> [Excerpted passage]

To be sure, “structural violence,” or the “pervasive social inequality” defining the neoliberal age, “ultimately backed up by the threat of physical harm,” create bureaucratic modes of managing social situations that, as David Graeber has pointed out, tend to negate the need to empathize with other people. Bureaucratic norms legitimate the “culture of cruelty” through the enforcement of administrative control and the negation of alternatives. “There is no alternative” to the new historical form of the reality principle, former UK Prime Minister Margaret Thatcher famously proclaimed.

Bureaucratic administration also reflects the restraints placed on Eros, the life instincts. Likewise, it exacerbates the effects of abstract labor, where people’s “labor is work for an apparatus which they do not control, which operates as an independent power to which the individual must submit if they want to live,” Marcuse proffered. This is “painful time, for alienated labor is absence of gratification, negation of the pleasure principle.”

As David Harvey recently argued in his presentation at the Crisis-Scapes conference in Athens, alienation is intrinsic in capitalist relations because workers “are alienated from the surplus value they produce,” while capitalists construct alienating, competitive relations among fellow workers. The workers remain estranged from the products of their labor, from nature and from the rest of social life. The processes are violent insofar as feelings “of deprivation and dispossession” are “internalized as a sense of loss and frustration of creative alternatives foregone,” Harvey theorized.

Of the multiple varieties of alienation, its active form “means to be overtly angry and hostile, to act out at being deprived or dispossessed of value and of the capacity to pursue valued ends,” Harvey explained. “Alienated beings vent their anger and hostility towards those identified as the enemy, sometimes without any clear definitive or rational reason,” or they sometimes may “seek to build a world in which alienation has either been abolished or rendered redeemable or reciprocal.”

Michael Hardt and Antonio Negri have theorized the alienating effects of “affective labor,” the “labor that produces or manipulates affects such as a feeling of ease, well-being, satisfaction, excitement or passion,” practiced in increasingly common service work, from fast food to retail sales. When the most intimate human doing must be performed for a (low) wage under coerced conditions, extreme alienation ensues. The hegemonic position of this form of labor becomes violent and volatile as a result.

> [Your task] Resume the passage on alienation, bureaucracy and affective labor, picking up right after its final sentence.

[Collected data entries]
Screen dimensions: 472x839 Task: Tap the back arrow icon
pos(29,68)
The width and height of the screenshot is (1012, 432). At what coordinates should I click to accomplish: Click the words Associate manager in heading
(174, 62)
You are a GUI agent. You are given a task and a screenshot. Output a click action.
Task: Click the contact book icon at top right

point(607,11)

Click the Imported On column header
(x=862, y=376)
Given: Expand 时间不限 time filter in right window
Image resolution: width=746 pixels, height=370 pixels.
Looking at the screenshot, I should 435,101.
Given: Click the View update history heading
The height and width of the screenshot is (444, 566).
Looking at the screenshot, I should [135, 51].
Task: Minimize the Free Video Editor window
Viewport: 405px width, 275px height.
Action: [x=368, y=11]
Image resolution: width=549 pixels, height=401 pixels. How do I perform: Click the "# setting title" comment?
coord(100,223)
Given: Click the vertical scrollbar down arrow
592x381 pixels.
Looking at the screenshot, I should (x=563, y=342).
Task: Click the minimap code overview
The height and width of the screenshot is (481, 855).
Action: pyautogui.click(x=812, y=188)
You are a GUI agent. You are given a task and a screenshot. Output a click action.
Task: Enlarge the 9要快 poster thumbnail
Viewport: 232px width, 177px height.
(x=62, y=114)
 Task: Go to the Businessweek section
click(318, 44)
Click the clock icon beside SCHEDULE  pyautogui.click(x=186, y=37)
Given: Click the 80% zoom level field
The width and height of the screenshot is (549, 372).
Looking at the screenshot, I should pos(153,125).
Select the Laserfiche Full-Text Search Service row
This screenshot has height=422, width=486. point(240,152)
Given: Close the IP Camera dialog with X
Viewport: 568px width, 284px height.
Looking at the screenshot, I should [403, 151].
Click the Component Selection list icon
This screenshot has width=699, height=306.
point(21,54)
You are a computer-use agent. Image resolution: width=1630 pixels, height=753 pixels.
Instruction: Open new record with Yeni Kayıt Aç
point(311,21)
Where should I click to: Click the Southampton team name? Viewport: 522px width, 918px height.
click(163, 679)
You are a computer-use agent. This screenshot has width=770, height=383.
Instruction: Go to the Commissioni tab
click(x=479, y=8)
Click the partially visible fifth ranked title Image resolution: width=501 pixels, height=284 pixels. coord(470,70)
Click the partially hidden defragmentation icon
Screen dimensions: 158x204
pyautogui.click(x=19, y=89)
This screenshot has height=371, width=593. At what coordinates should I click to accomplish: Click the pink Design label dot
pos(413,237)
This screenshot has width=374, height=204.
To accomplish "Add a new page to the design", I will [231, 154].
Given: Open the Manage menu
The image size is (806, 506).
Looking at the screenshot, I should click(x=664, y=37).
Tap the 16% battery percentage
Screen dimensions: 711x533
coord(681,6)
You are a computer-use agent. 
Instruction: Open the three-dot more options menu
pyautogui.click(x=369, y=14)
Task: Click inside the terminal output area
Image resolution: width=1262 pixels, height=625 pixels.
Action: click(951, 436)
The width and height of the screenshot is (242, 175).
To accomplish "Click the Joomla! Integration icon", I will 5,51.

> [Task result]
Finance capital assumes added importance under neoliberalism, Hardt and Negri add. It is defined by “its high level of abstraction,” allowing it “to represent vast realms of labor” as it represses present and future Eros by commanding “the new forms of labor and their productivity” with contradictory effects.

Effects of Repressive Neoliberal Violence

Elliot Rodgers, a young adult male from an affluent family, murdered six people in an attempt to exact revenge on women for not being attracted to him — what he said in a video was “an injustice, a crime,” which is why he would “take great pleasure in slaughtering” women, so that they would “finally see’ that he was “the superior one, the true alpha male.”

In his 140-page manifesto, entitled “My Twisted World: The Story of Elliot Rodgers,” he recounts a time in Seventh Grade when a girl he thought was pretty teased him. “I hated her so much,” and “I started to hate all girls because of this.” Toward the end of the diatribe Rodgers declares there to be “no creature more evil and depraved than the human female,” he equates women with “a plague,” and he calls women “vicious, evil, barbaric animals” that “need to be treated as such” and “eradicated.”

Despite early humanizing accounts — like when he was still a child, first crying and then later trying to console after discovering his friend’s mother died of breast cancer — Rodgers ends the manifesto by describing a recipe for a “pure world” to advance human civilization: women are to be killed in concentration camps — save for a few necessary to artificially inseminate for reproduction — while, “Sexuality will cease to exist. Love will cease to exist.”

Laurie Penny, arguing in the New Statesman that “Mental illness does not excuse misogyny,” assayed Rodgers’ manifesto. She emphasized agency and argued popular discussion about mental health “has resisted any analysis of social issues,” which might be “convenient for those in power keen to overlook the structural causes of mental health problems such as alienation, prejudice, poverty and isolation.” However, Penny failed to explain the processes undergirding the “structural oppression” that produced a person — Rodgers — who came to loathe women, express racist sentiments and desire the abolition of Eros.

It is not that “we should pity him” because he suffered from insanity, as Penny suggested the errant popular reaction has it. Rather, we should recognize that while we all have agency, we are also all mutilated by the extant reality. This new historical mode of the reality principle — the neoliberal performance principle — so violently represses the life instincts that it intensifies to an unprecedented degree the destructive forces initially conjured up to prevent full eroticization and gratification, which Freud believed would be at the expense of human survival.

Myriad popular examples of “surplus-repression” in the neoliberal era exist. It is evident in the conception of intercourse as just “a piece of body touching another piece of body — just as existentially meaningless as kissing,” as one young adult, part of the so-called “Millenials” generation, put it. The complete absorption of the sexual revolution by the powers of neoliberalism turned into a commodity what Marcuse considered an emergent movement for greater “self-sublimation of sexuality,” to constitute “highly civilized human relations” without the “repressive organization” of hitherto civilization.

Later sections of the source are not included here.